### PROBLEM TO WORK ON
Please render the lines of the items below as a Markdown table with the columns Row and Item line, covering only the lines between the one holding "The width and" and the one holding "Task: Select the Crop tool in the toolbar", inclusive. Leave out blank lines and pictures.

### RECORD LIST
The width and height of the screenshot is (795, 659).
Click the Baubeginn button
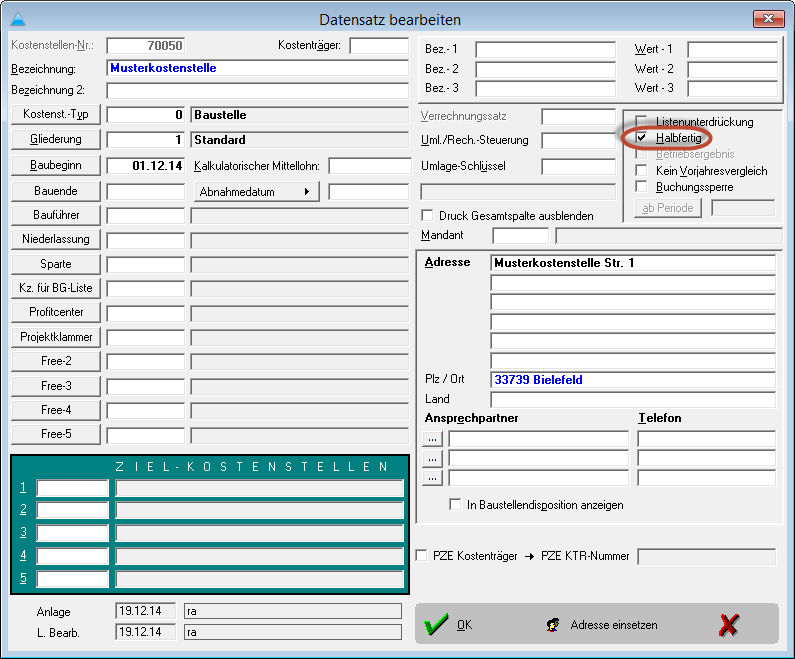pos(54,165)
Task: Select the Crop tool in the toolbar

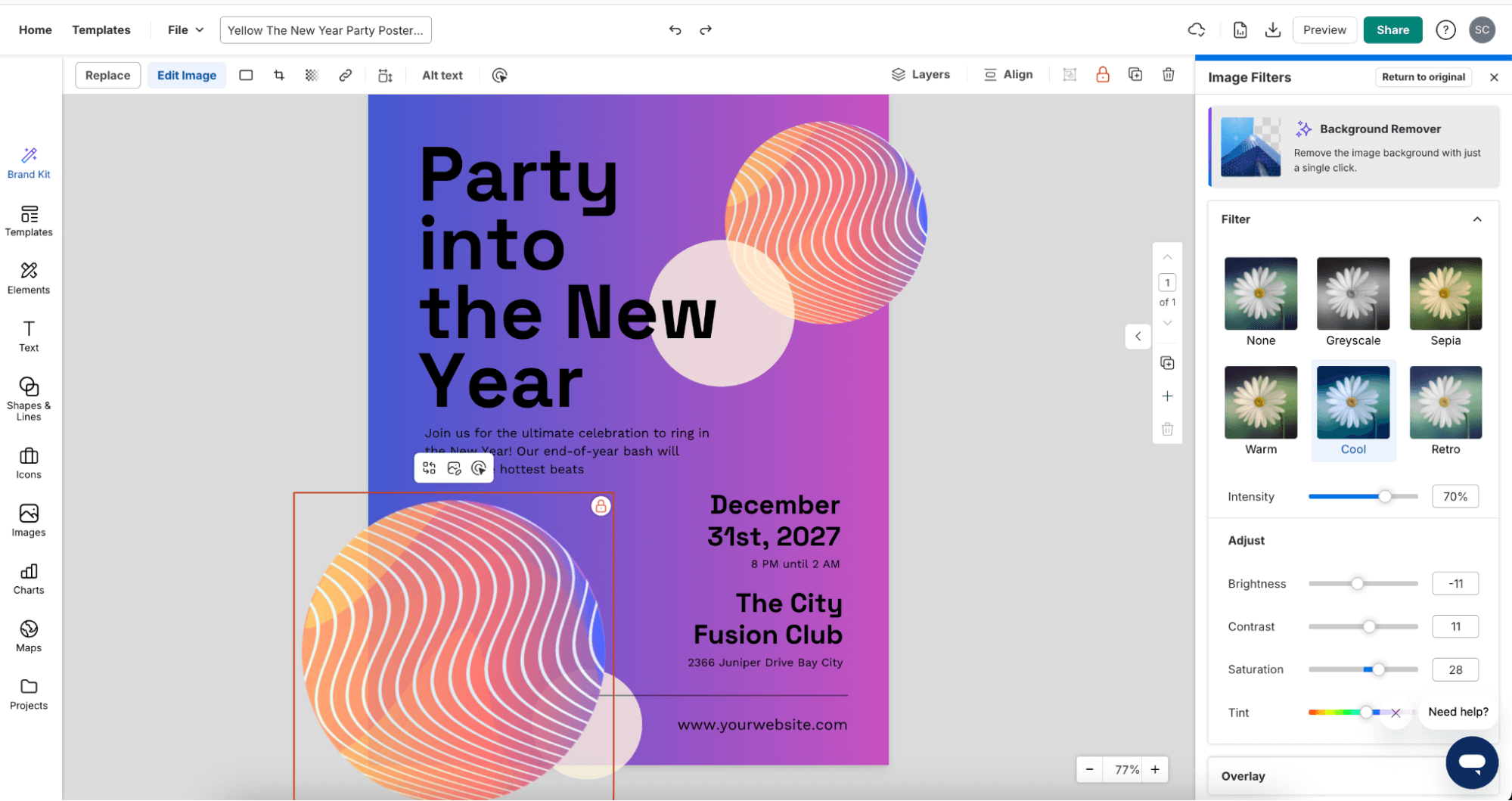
--
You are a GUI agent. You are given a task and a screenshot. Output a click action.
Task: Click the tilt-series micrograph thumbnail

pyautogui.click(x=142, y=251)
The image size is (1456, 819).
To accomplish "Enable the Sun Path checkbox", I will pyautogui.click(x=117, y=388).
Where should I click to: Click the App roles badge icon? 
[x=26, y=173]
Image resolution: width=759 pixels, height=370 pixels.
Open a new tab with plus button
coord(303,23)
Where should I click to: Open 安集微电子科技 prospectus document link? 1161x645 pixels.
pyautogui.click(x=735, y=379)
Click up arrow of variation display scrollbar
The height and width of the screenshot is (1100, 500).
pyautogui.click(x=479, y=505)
==
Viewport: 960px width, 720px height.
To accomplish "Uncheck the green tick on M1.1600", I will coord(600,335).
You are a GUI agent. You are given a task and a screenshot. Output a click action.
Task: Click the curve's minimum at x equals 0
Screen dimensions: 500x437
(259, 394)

### SOLUTION TO THIS EXERCISE
| Row | Item line |
|---|---|
| 1 | The width and height of the screenshot is (795, 659). |
| 2 | Click the Baubeginn button |
| 3 | pos(54,165) |
| 4 | Task: Select the Crop tool in the toolbar |